According to the court opinion excerpt, which physical evidence was seized from Brown's van?

§ Selected extract
--- start ---

Brown’s defense was that the crack cocaine was not his. He testified that he did not throw the bag containing the crack to the ground as the police approached him, that the bag was never in his possession, and that he had never used crack cocaine. To support his argument, his attorney stressed to the jury that the state did not initially request the police lab to check the bag containing the crack for fingerprints, nor did the lab find any fingerprints when it ultimately examined the bag.
In this debate over whether the crack cocaine belonged to Brown the physical evidence seized from Brown’s van is absolutely crucial to the state’s case. Without the black leather pouch and the fourteen plastic bags, the state’s evidence directly implicating Brown is limited to the oral testimony of the two arresting officers. Without the evidence from the van, the jury would have been presented with conflicting oral testimony: the officers’ word against Brown’s word (coupled with the fact that there were no fingerprints on the bag containing the crack).
When the evidence found in Brown’s van is before the jury, however, the entire complexion of the case changes. The oral testimony of the arresting officers is buttressed by physical evidence which links Brown to the bag containing the crack. The importance of this evidence was not missed by the prosecutor. In his final point to the jury during the state’s closing argument, he sarcastically responded to Brown’s defense by expressly raising the relationship between the bag containing the crack and the bag found in Brown’s van:
“And I suppose you know it’s a coincidence that the bag that contains this crack cocaine this bag is identical identical to the bags that Mr. Brown had in his pouch that he admitted he owned. * * * For some reason they picked Bergen Brown out of all the residents of Canton, Ohio and I came in here and said boy Bergen was standing there and just matter of fact we found this bag laying [sic] there so we’re going to say that he dropped it and coincidentally this bag is identical to the bag that Mr. Brown has in his pouch that he admits is his. * * *
“Those are the facts. That’s what the officer saw and I ask you how much credibility[,] how much credibility can you give to a guy that sits here and tells you that he doesn’t use the cocaine when there’s cocaine in his pouch that he takes to work everyday. The same pouch that contains the baggies and they’re identical to the baggie in State’s Exhibit 1.”
*493The evidence found in the van was highly relevant, extremely strong, and not cumulative. The evidence was relevant because it directly countered Brown’s defense that the bag containing the crack was not his and because the state used it to directly challenge Brown’s credibility as a witness. The evidence was strong because it was physical evidence which Brown admitted belonged to him. And the evidence was not cumulative because no other physical evidence introduced by the state connected Brown to the crack.
Contrary to the majority’s view, I do not find the remaining evidence to be “overwhelming.” With the exception of the evidence found in the van, the state’s case against Brown relied entirely on oral testimony by the two arresting officers that they saw Brown drop the drugs. This testimony was based on a fleeting glimpse at night.3
Brown’s conviction depended on the jury’s resolution of the credibility of the witnesses. I cannot say that this determination was not influenced by the physical evidence illegally seized from Brown’s van and erroneously admitted by the trial court. “There is thus at least ‘a reasonable possibility that the evidence complained of might have contributed to the conviction.’ ” Stoner v. California (1964), 376 U.S. 483, 490, 84 S.Ct. 889, 893, 11 L.Ed.2d 856, 861, fn. 8 (quoting Fahy v. Connecticut [1963], 375 U.S. 85, 86, 84 S.Ct. 229, 230, 11 L.Ed.2d 171, 173).

--- end ---

A block of data
--- start ---

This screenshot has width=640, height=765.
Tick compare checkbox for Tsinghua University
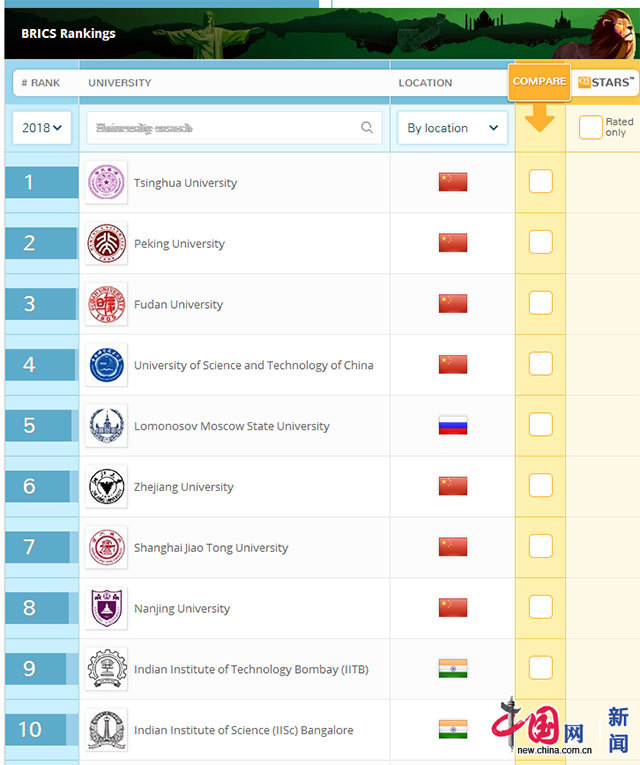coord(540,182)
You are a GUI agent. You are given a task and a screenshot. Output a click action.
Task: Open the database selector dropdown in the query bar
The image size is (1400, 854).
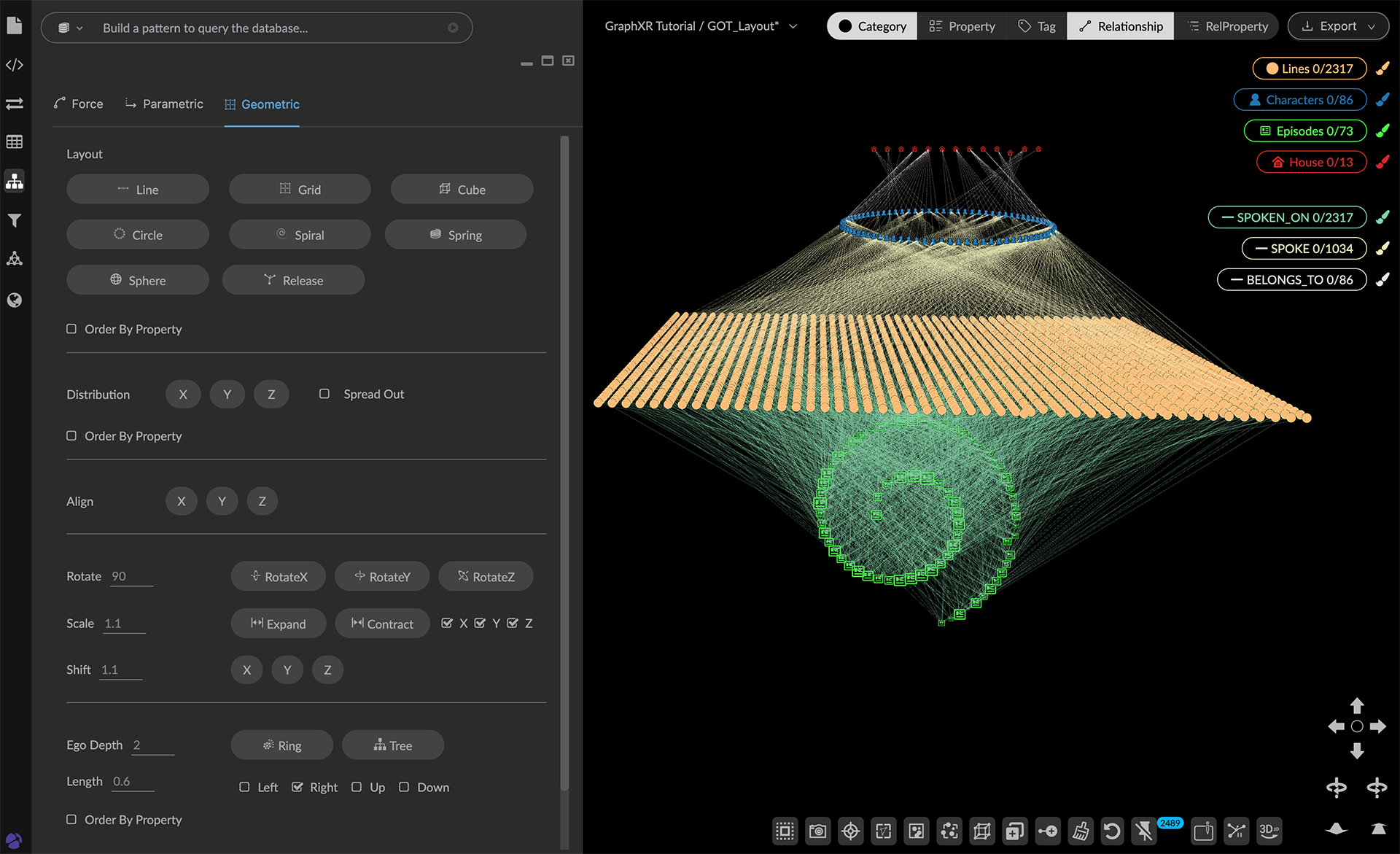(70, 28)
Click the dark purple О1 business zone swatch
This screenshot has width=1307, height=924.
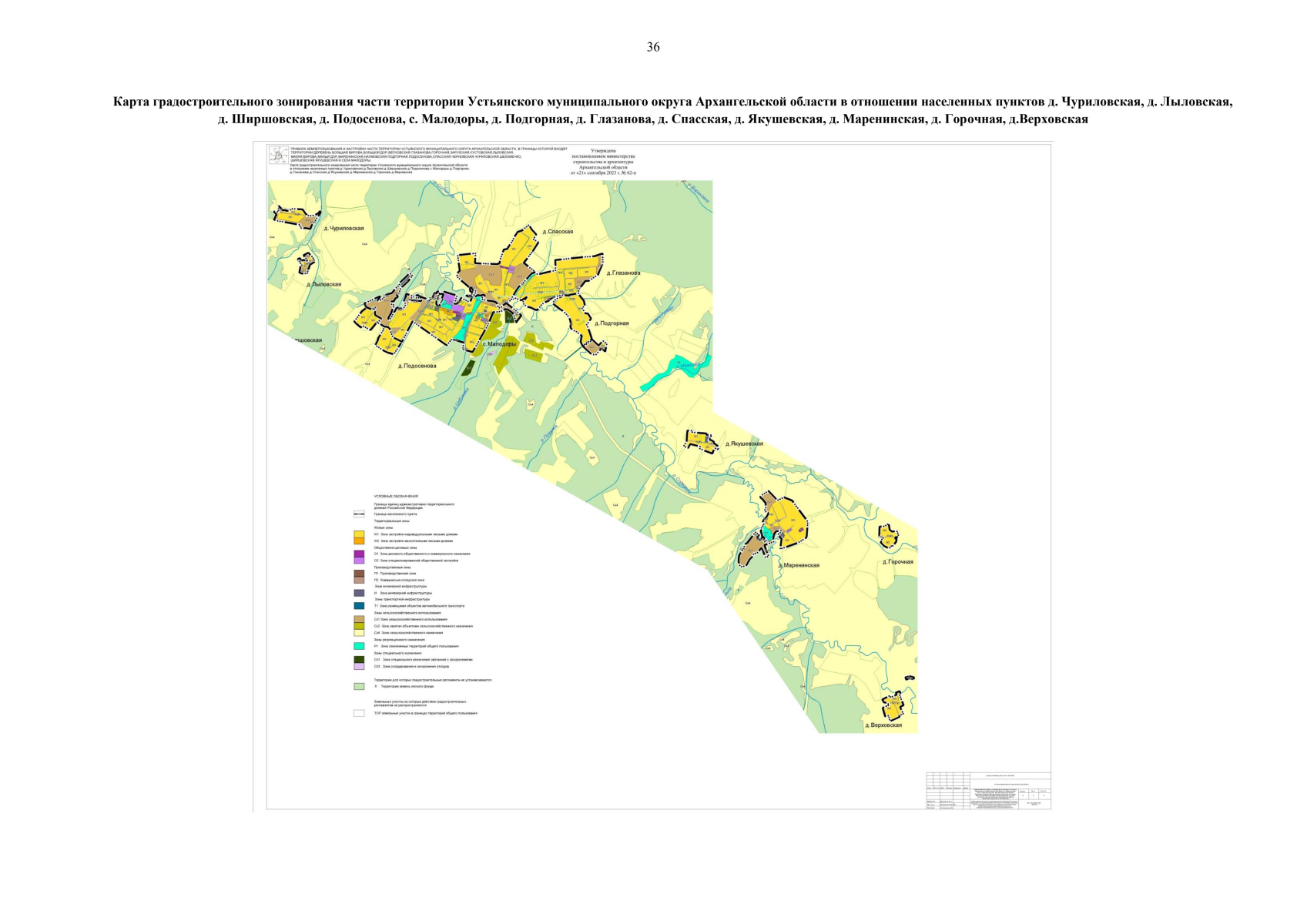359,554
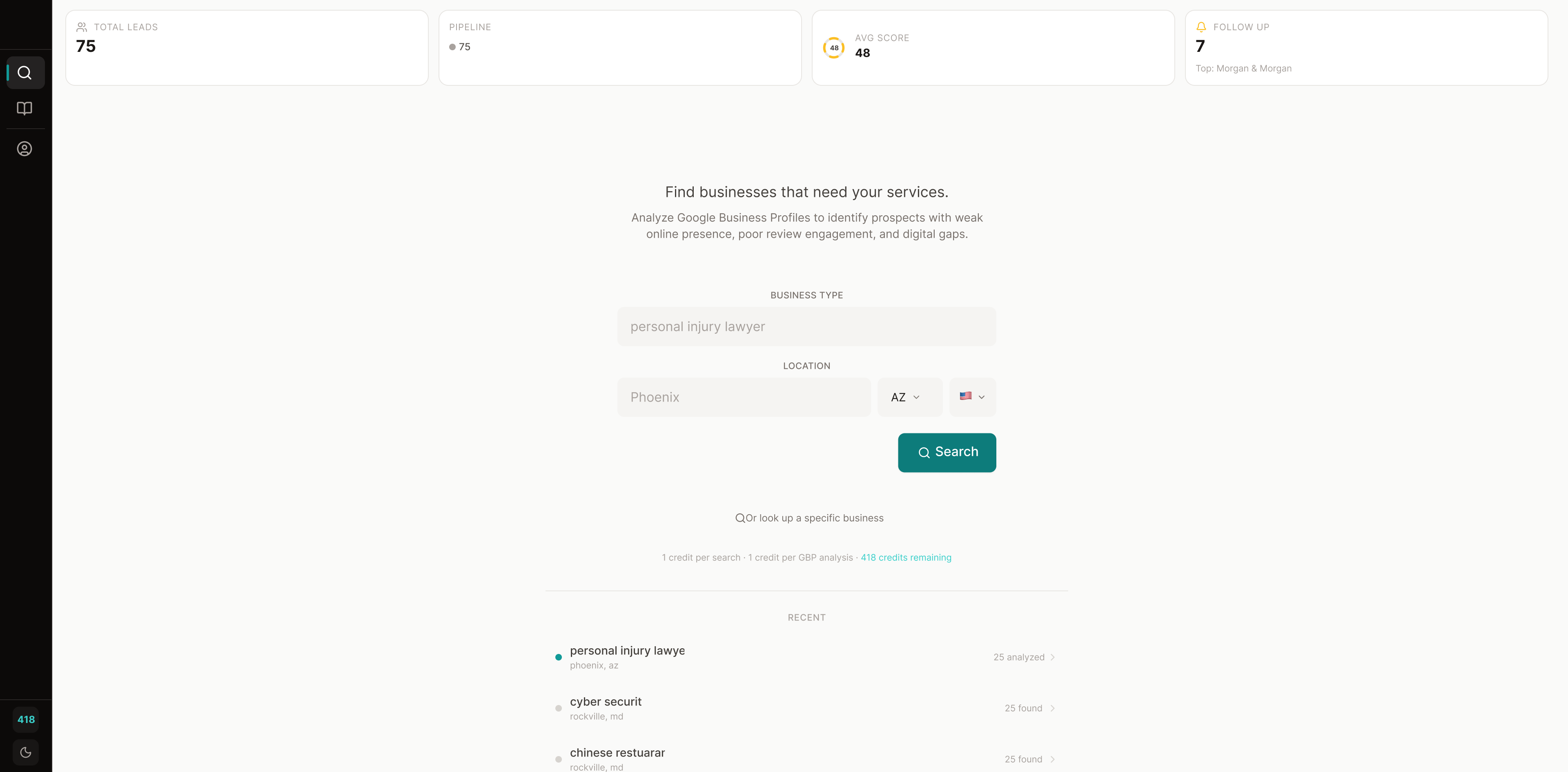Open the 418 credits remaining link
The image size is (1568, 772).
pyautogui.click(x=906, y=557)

--- end ---

§ Answer to the exercise
A black leather pouch and fourteen plastic bags.